I'm studying the C++ standard on the exact behaviour of the preprocessor (I need to implement some sort of C++ preprocessor). From what I understand, the example I made up (to aid my understanding) below should be valid:
#define dds(x) f(x,
#define f(a,b) a+b
dds(eoe)
su)
I expect the first function-like macro invocation dds(eoe)
to be replaced by f(eoe,
(note the comma within the replacement string) which then considered as f(eoe,su)
when the input is rescanned.
But a test with Visual C++ 2010 gave me this (I told the VC++ to output the preprocessed file):
eoe+et_leoe+et_l
su)
This is counterintuitive and is obviously incorrect. Is it a bug with Visual C++ 2010 or my misunderstanding of the C++ standard? In particular, is it incorrect to put a comma at the end of the replacement string like I did?

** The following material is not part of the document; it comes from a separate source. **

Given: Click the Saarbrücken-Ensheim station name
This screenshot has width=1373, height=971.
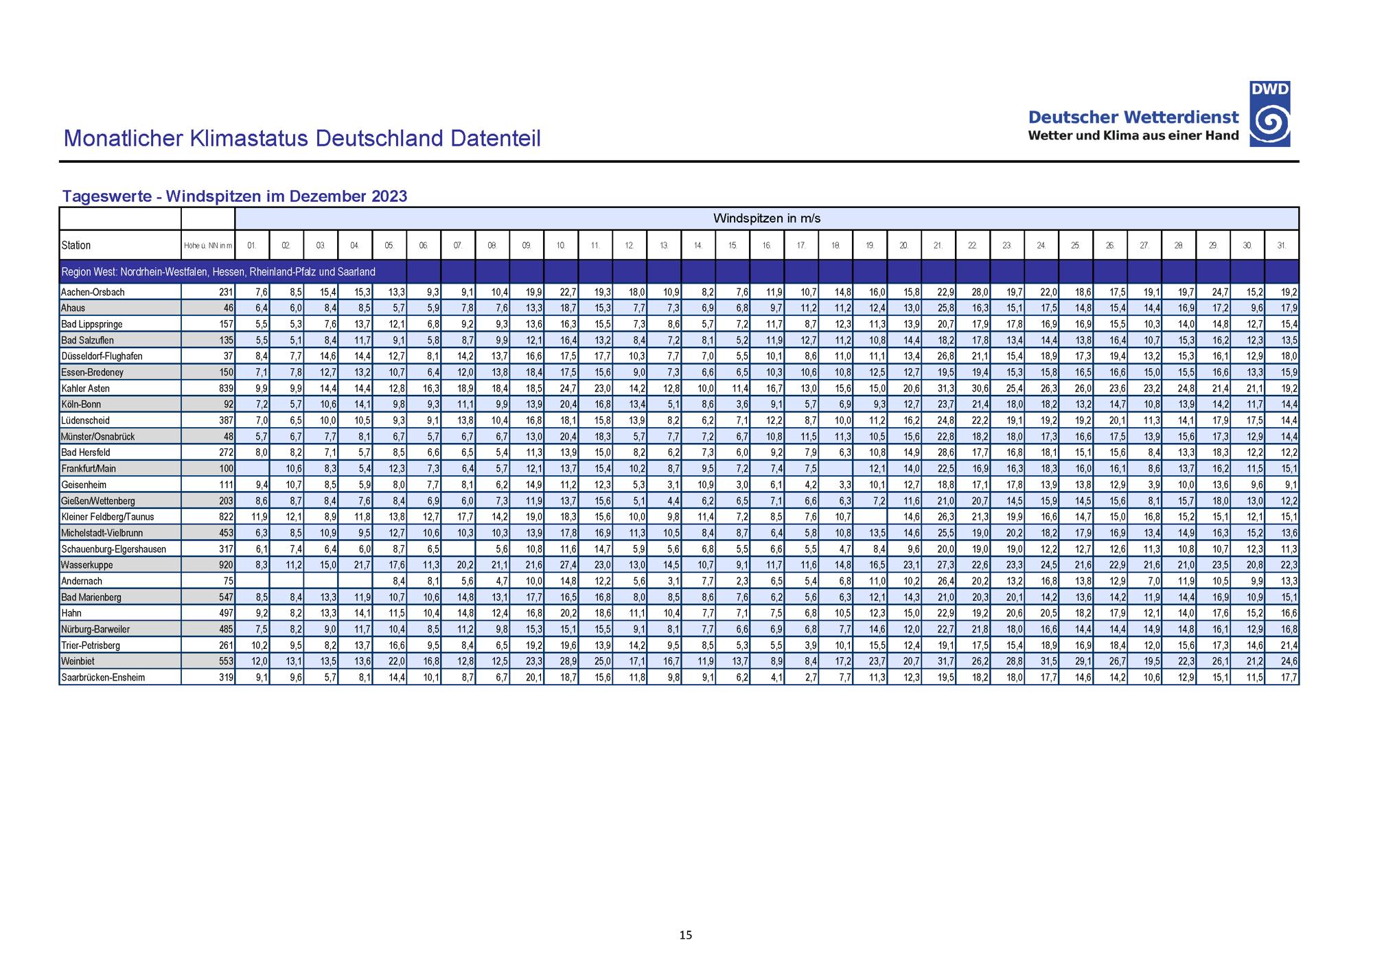Looking at the screenshot, I should click(x=103, y=678).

My understanding of the C++ standard grammar is that any preprocessing-token
's are allowed there.
I don't have GCC or other versions of Visual C++. How can I verify with these compilers?
To the best of my understanding there is nothing in the [cpp.subst/rescan]

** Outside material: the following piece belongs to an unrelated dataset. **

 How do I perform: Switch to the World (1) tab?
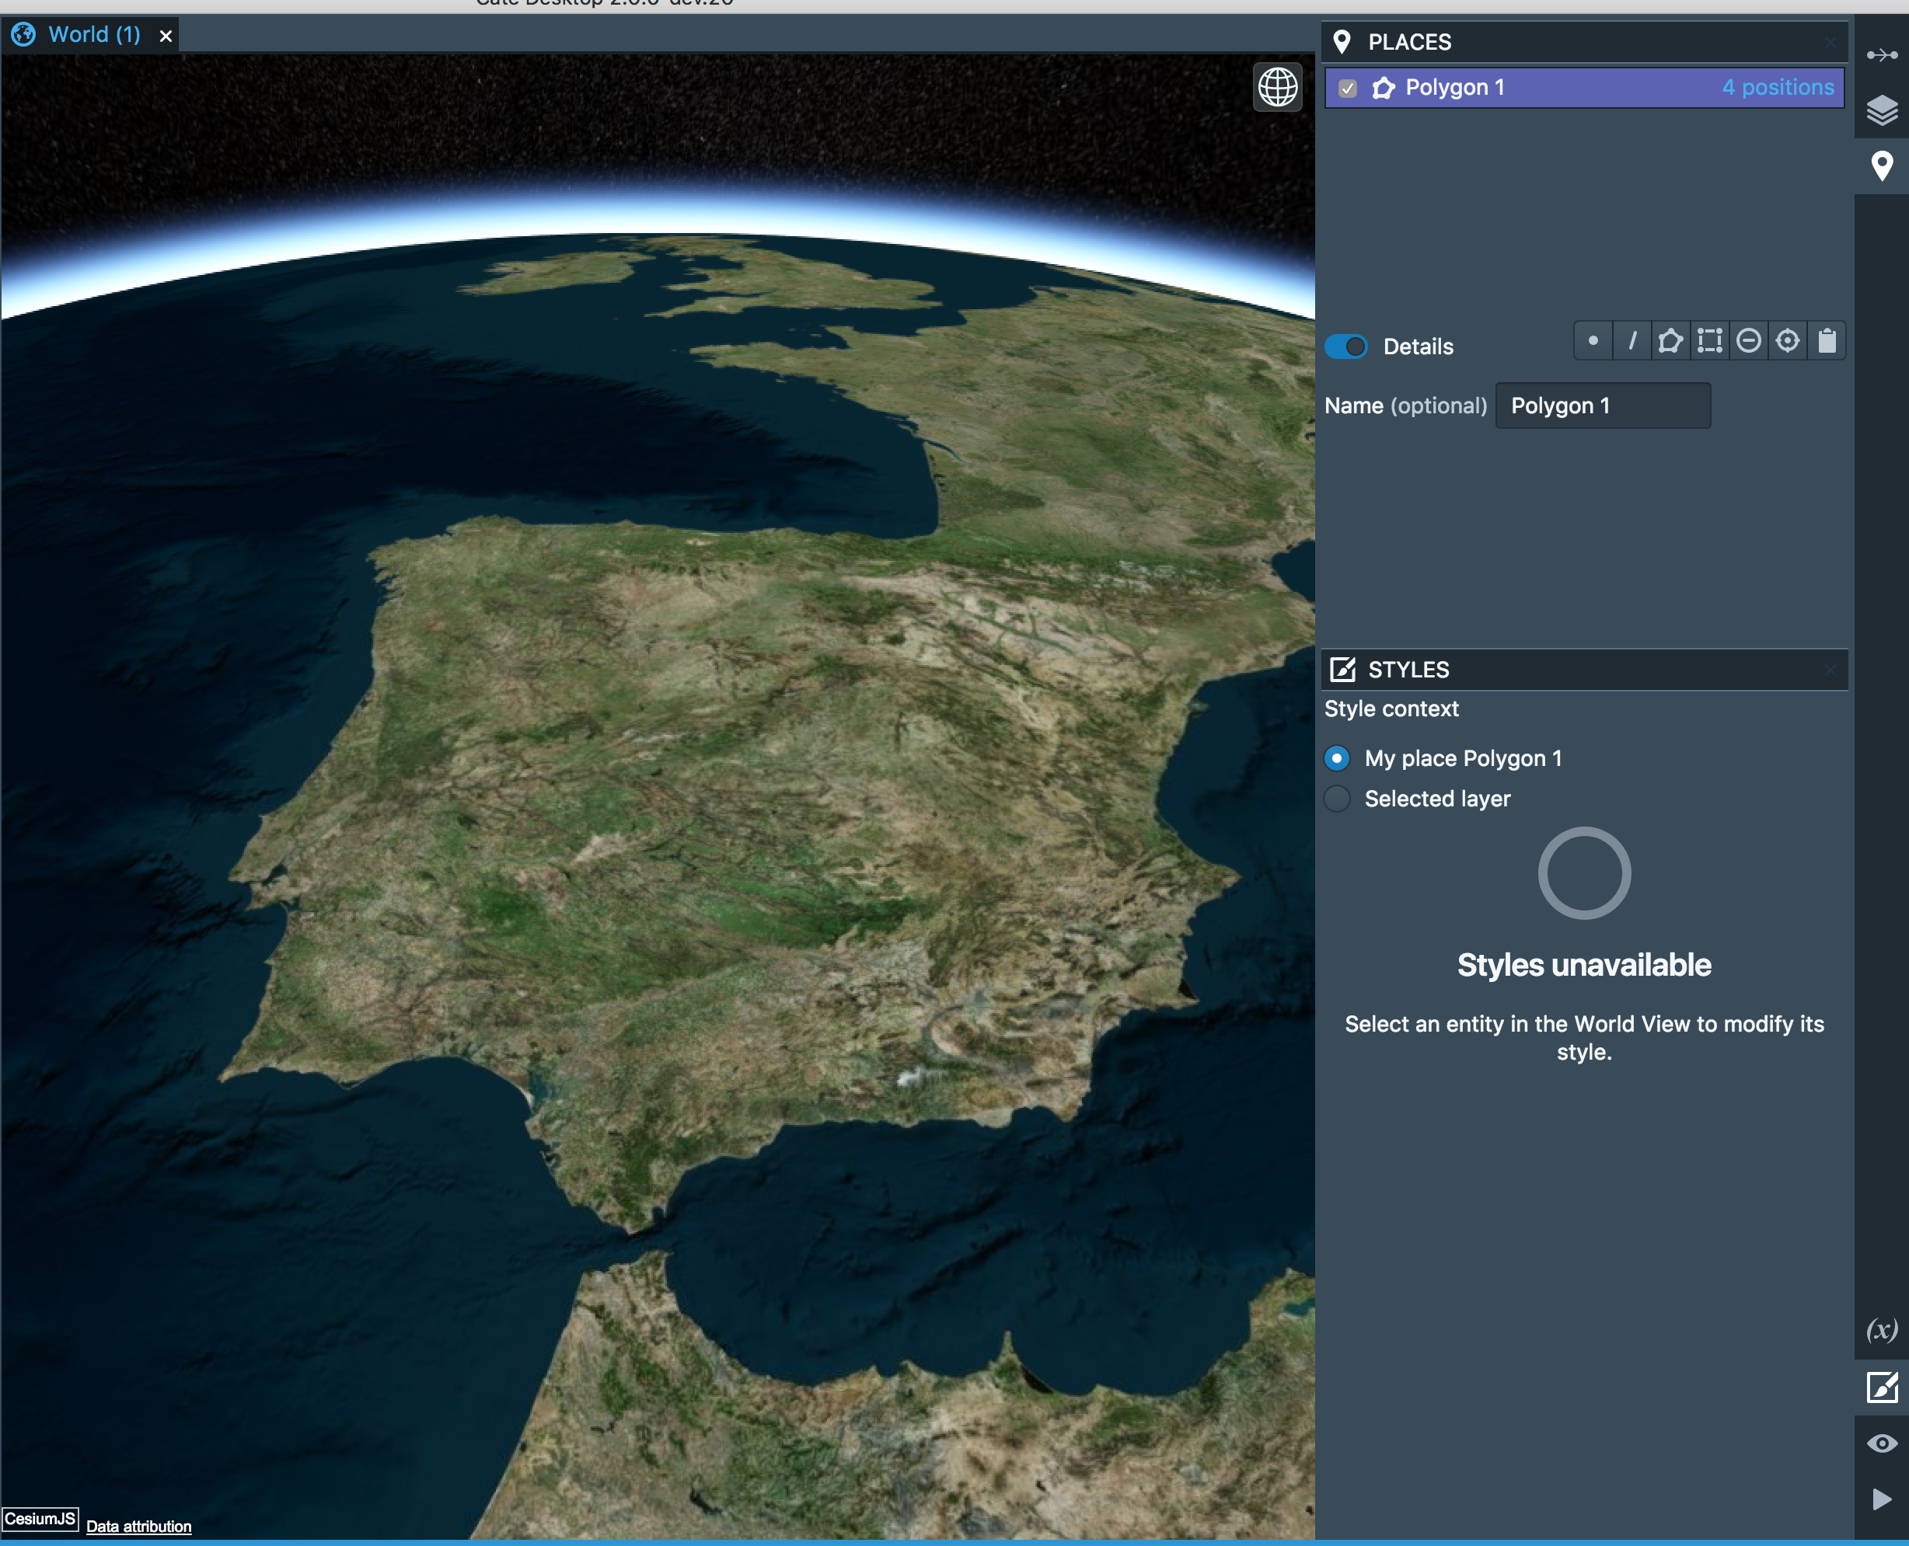point(94,35)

portions of the standard that makes what you do illegal, and clang and gcc are right in expanding it as eoe+su
, and the MSC (Visual C++) behaviour has to be reported as a bug.
I failed to make it work but I managed to find an ugly MSC workaround for you, using variadics - you may find it helpful, or you may not, but in any event it is:
#define f(a,b) (a+b
#define dds(...) f(__VA_ARGS__)
It is expanded as:
(eoe+
su)
Of course, this won't work with gcc and clang.